I submerge a little further with every sodden step, my energy sinking deeper into my roots. My flowers have blackened, my stems have begun to sag, and the instinct to grow has retreated like sap. I want only to cover myself in protective mulch and lie dormant till spring.
Goodbye to the billowy-blond tresses of the long-haired meadow grasses; to whiskery ripples of barley, like green silk in the summer breeze. Goodbye to nodding froths of cow parsley, and to baked earth cracked like dragon-hide underfoot. Goodbye to freshly-mown lawns and bare feet on sun-warmed stone.
I’ve always dreaded the onset of winter. Not just its heavy depths, but the febrile brightness of Christmas too – highlighting every splinter and schism of the family in its unforgiving glare. As the summer tides retreat my hopes seep quietly out to sea, exposing the familiar mud-flats of melancholy that lay beneath.
‘What’s wrong with me?’ I rail, ‘Why can’t I feel buoyant and light?’
As if the trees could pick up their fallen leaves again, or the bees pop back out to pollinate! Would I scold my tomato plants for their withered October fruit or berate my hanging baskets for their decomposing blooms? No, I’d put them in a greenhouse and tuck them in for the night! Just as the trees shed their summer bounty and the dahlias blacken and slump, so my body responds to the whisper of the seasons; the call to rest and hibernate.

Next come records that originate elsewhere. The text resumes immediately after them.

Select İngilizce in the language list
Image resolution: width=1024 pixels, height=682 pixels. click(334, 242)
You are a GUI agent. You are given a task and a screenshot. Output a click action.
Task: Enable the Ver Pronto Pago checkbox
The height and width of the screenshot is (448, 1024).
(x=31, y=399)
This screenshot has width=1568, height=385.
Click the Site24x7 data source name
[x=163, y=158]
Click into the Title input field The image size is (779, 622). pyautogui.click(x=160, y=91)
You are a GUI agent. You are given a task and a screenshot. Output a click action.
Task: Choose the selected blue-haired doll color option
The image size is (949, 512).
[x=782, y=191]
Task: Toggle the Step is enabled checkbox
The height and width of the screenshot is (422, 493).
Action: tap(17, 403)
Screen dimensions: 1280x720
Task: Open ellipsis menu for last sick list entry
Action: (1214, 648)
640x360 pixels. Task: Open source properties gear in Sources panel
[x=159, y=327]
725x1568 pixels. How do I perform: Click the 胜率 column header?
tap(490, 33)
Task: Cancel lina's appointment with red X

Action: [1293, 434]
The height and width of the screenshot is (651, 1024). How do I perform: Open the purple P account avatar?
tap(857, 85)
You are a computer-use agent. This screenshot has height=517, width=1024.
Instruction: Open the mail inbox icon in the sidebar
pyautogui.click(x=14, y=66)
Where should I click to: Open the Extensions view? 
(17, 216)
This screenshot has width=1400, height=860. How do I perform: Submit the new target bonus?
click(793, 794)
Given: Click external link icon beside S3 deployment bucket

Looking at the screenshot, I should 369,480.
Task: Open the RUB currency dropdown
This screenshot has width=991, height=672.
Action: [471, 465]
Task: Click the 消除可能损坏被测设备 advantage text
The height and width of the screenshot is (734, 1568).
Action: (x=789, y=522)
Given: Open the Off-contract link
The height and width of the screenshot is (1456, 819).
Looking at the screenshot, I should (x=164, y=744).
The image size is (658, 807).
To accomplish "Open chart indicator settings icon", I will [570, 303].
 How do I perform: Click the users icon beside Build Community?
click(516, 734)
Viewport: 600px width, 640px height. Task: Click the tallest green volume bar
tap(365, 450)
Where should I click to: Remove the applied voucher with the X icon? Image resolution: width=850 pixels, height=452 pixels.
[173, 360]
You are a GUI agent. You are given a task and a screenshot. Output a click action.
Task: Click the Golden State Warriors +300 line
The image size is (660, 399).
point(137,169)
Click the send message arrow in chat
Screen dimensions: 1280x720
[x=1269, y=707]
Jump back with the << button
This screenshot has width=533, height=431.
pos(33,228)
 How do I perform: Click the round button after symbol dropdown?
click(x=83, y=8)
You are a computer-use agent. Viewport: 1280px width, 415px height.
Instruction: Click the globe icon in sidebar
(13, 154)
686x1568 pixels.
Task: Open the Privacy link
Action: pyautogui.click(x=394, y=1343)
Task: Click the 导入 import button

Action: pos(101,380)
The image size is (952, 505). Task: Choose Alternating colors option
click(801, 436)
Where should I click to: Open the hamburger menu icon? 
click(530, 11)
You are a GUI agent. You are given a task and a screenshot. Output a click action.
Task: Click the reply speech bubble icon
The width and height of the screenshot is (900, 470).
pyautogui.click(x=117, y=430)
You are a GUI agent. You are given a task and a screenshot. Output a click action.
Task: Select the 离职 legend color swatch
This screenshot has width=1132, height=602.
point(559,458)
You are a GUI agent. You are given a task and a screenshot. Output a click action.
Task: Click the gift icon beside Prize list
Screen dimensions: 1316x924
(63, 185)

However much it feels like an ending, it’s simply another revolution of nature’s wheels; the patient coiling and loading of life’s new springs. Our energies aren’t the straight lines of productivity we so stubbornly demand. Like morning mists on a mountain, they slowly gather, circle, and rise.
The mind, too, is just another deciduous shrub on the scree-slopes of life. But as the winter approaches and the sun begins to ebb, we can still bathe our minds with our inner light. And so I turn my thoughts to the quiet joys instead; to the twinkles of fairy-lights and the smoky whispers of bonfires on cold nights; to the womb-like cocoon of a duck-down duvet, and the bloom of my breath in the cold air beyond; to drizzle-jewelled spiderwebs and crunchy leaves underfoot; to steaming mulled-wine and the crackling hum of burning logs. And to that most glittery of stipples – the hoarfrost of the night – painting the ordinary and overlooked with tiny crystals of delight.
And as I drive home, I spot a man playing the violin on a bench outside the botanic gardens, almost hidden behind a bed of dying wildflowers. Just a few metres before him watches his only audience member: one little squirrel nibbling a nut on its haunches.
The irresistibly daft charm of life’s reassuring wink!